Go here for Parts One, Two, and Three.
Enter the Implications
Okay. So most people are straightforwardly one sex or the other, but there’s a tiny minority who have a mixture of characteristics from both. Big deal. What does this have to do with transgender ideology? Simone de Beauvoir famously wrote that “One is not born but becomes a woman” in The Second Sex, but you don’t become intersex—in its own way, it’s as “objective” as male and female are.
Well, the fact that such mixtures can and do exist raises a question. What is gender?
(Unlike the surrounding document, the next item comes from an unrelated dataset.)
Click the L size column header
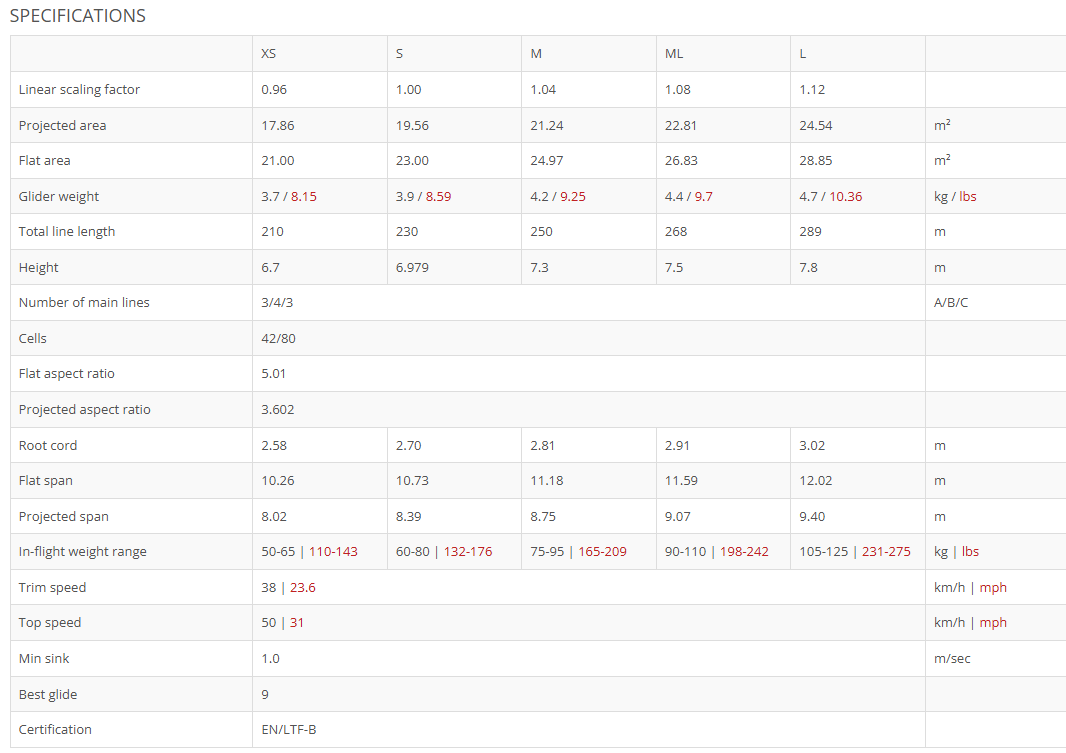Screen dimensions: 1066x753 click(x=803, y=54)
Is it simply a word for what kind of body your soul inhabits, without any metaphysical element of its own? If so, then logically, there are at least as many genders as there are kinds of body: even if only a tiny number of people have, say, a 60%-40% male-female blending of traits, at least that tiny number of people have a gender that’s 60% masculine and 40% feminine. Unless we’re going to say that your gender is whichever sexed traits predominate; but if so, why? That certainly implies that the 40% female part is, in some sense, not supposed to be there—but if that’s true, then gender is clearly something other than just “what kind of body your soul inhabits,” because we’re deciding how the body should be based on pitting some metaphysical masculinity against the actual, quantifiable female part of it.
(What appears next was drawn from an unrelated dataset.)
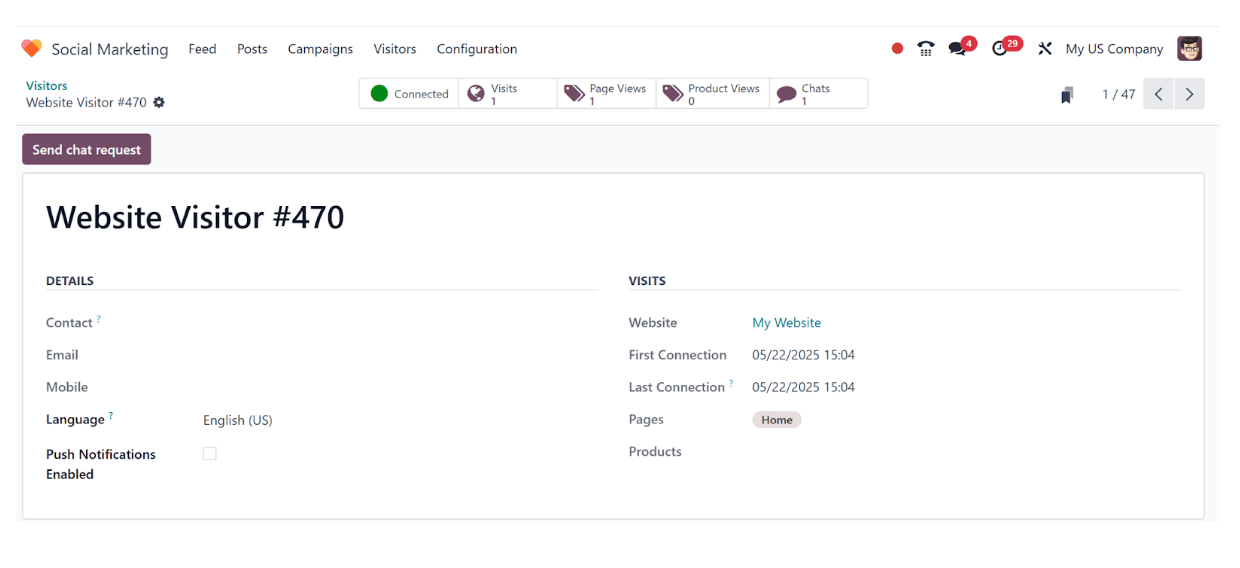
Task: Click the Visitors breadcrumb link
Action: pyautogui.click(x=47, y=85)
Or maybe masculine and feminine genders are metaphysical realities, and there are no in-betweens or mixtures, but the body determines (or at least always shows) which one you have. But this doesn’t work, because in that case, intersex people’s bodies should be not merely rare, but categorically impossible.
The Law of Their Members
Okay. Well, perhaps gender is normally revealed by the body, but can sometimes be in conflict with it—either because God meant the body to be something far more subtle than we’ve yet understood, or because the fallen world we live in can interfere with the proper relationship between body and soul.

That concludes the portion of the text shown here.